[ENHANCEMENT] OEP-0004: PVC Storage Support for BaseModel and ClusterBaseModel
OEP-0004: PVC Storage Support for BaseModel and ClusterBaseModel
- Summary
- Motivation
- Goals
- Non-Goals
- Proposal
- User Stories
- Story 1: Using Models from Existing PVCs
- Story 2: Shared Model Repository via NFS
- Story 3: Block Storage Models
- Notes/Constraints/Caveats
- Risks and Mitigations
- User Stories
- Design Details
- Architecture Overview
- Component Changes
- Model Agent Changes
- BaseModel Controller Changes
- Metadata Extraction Job
- InferenceService Controller Changes
- API Changes
- Test Plan
- Unit Tests
- Integration Tests
- Graduation Criteria
- Implementation History
- Drawbacks
- Alternatives
Summary
This OEP proposes adding PVC (Persistent Volume Claim) storage support to the OME model management system, allowing BaseModel and ClusterBaseModel resources to reference models stored in Kubernetes PVCs. The implementation uses a controller-based approach where the BaseModel controller validates PVC existence and creates Jobs for metadata extraction, while the model agent completely skips PVC storage types. This design enables users to leverage existing models in PVCs without requiring download to host paths, supporting both ReadWriteMany (RWX) and ReadWriteOnce (RWO) access modes.
Motivation
Currently, OME supports multiple storage backends (OCI Object Storage, HuggingFace, S3, etc.) but requires models to be downloaded to host paths before use. Many organizations already have models stored in PVCs backed by various storage systems (NFS, block storage, CSI drivers). Requiring these models to be re-uploaded to object storage or downloaded to every node creates unnecessary data duplication and operational overhead.
Goals
- Enable BaseModel/ClusterBaseModel to reference models stored in PVCs using URI format:
- BaseModel:
pvc://{pvc-name}/{sub-path}(PVC in same namespace) - ClusterBaseModel:
pvc://{namespace}/{pvc-name}/{sub-path}(PVC in specified namespace)
- BaseModel:
- Support both ReadWriteMany (RWX) and ReadWriteOnce (RWO) access modes appropriately
- Automatically extract and populate model metadata (architecture, parameters, capabilities) from PVC-stored models
- Maintain compatibility with existing InferenceService scheduling and deployment mechanisms
- Provide clear error messages for PVC-related issues (not found, not bound, access conflicts)
Non-Goals
- Creating or managing PVCs - users must pre-create PVCs with models
- Model upload/download to PVCs - this OEP only covers reading existing models
- PVC provisioning or storage class configuration
- Cross-namespace PVC access for BaseModel - BaseModel can only access PVCs in its own namespace
- Supporting PVC storage for model downloads/caching by model agent
Proposal
Add PVC as a supported storage type with a streamlined approach:
- Model Agent: Skip PVC storage types entirely - no processing required
- BaseModel Controller: Validate PVC existence, create metadata extraction jobs, manage status
- Metadata Extraction Job: Mount PVC, extract metadata, update BaseModel CR
- InferenceService Controller: Mount PVC volumes directly without node selection requirements
User Stories
Story 1: Using Models from Existing PVCs
As a platform engineer, I have large language models already stored in PVCs backed by high-performance storage. I want to create BaseModel resources that reference these PVCs directly without copying the models to object storage, reducing storage costs and eliminating redundant data transfer.
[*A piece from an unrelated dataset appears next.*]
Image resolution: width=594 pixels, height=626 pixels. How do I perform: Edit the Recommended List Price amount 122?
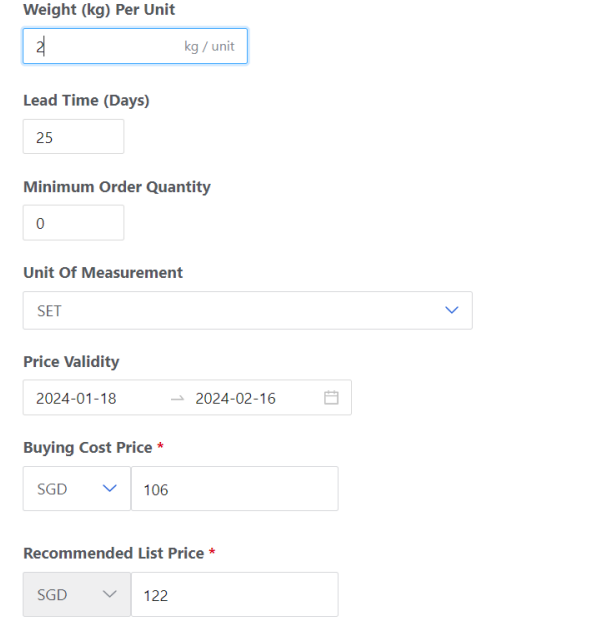coord(235,594)
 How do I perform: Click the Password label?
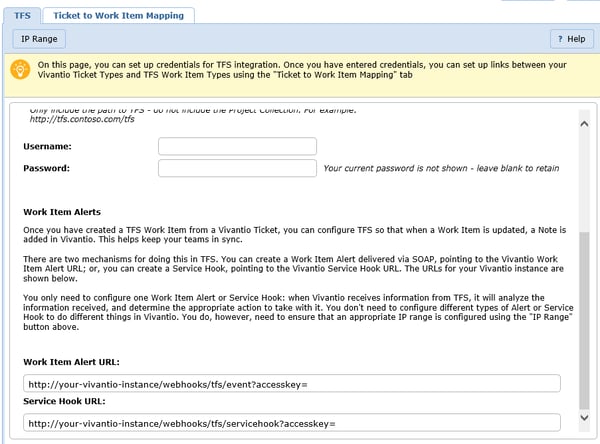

Story 2: Shared Model Repository via NFS
As an ML team lead, we maintain a shared model repository on an NFS server exposed as ReadWriteMany PVCs. I want multiple InferenceService pods across different nodes to access the same model simultaneously, enabling efficient resource utilization without model duplication.
Story 3: Block Storage Models
As a data scientist, I have models stored on high-performance block storage exposed as ReadWriteOnce PVCs. I want to deploy single-replica inference services that can exclusively mount and use these models with optimal I/O performance.
Notes/Constraints/Caveats
-
Model Agent Bypass:
- Model agent ignores PVC storage types completely
- No node labeling by model agent for PVC storage
- Scheduling handled by Kubernetes based on PVC accessibility
-
Controller Responsibilities:
- PVC validation happens in BaseModel controller
- Job creation and monitoring by controller
- Status updates based on job completion
-
PVC Access Modes:
- RWX PVCs can be mounted by multiple pods simultaneously
- RWO PVCs can only be mounted by one pod at a time
- Kubernetes scheduler handles placement constraints automatically
-
Metadata Extraction:
- Requires creating temporary Jobs to mount PVCs and read config.json
- Jobs run in the same namespace as the BaseModel
- Metadata extraction happens once per model
-
Namespace Handling:
- BaseModel: PVC must be in the same namespace, URI format:
pvc://{pvc-name}/{sub-path} - ClusterBaseModel: PVC namespace must be specified in URI:
pvc://{namespace}/{pvc-name}/{sub-path} - For ClusterBaseModel, metadata extraction jobs are created in the PVC's namespace
- InferenceService pods will be scheduled in the PVC's namespace for ClusterBaseModel
- BaseModel: PVC must be in the same namespace, URI format:
Risks and Mitigations
| Risk | Mitigation |
|---|---|
| Security: Jobs mounting PVCs could access sensitive data | Jobs run with minimal RBAC permissions, only read access to specific PVC |
| Performance: Metadata extraction jobs add latency | Jobs are created only once per model, results are cached in BaseModel CR |
| Resource Usage: Additional jobs consume cluster resources | Jobs are ephemeral with resource limits, cleaned up after completion |
| PVC Availability: PVC might be deleted while BaseModel exists | Controller continuously verifies PVC existence, updates status accordingly |
| Access Conflicts: RWO PVCs could cause pod scheduling failures | Clear documentation on access modes, appropriate error messages |
| Model Agent Confusion: Users expect model agent to handle all storage types | Clear documentation that PVC is handled differently |
Design Details
Architecture Overview
The architecture is designed to minimize complexity by having the model agent skip PVC storage entirely, while the BaseModel controller handles all PVC-related operations:
flowchart TD
BM[BaseModel<br/>PVC Storage] --> BMC[BaseModel<br/>Controller]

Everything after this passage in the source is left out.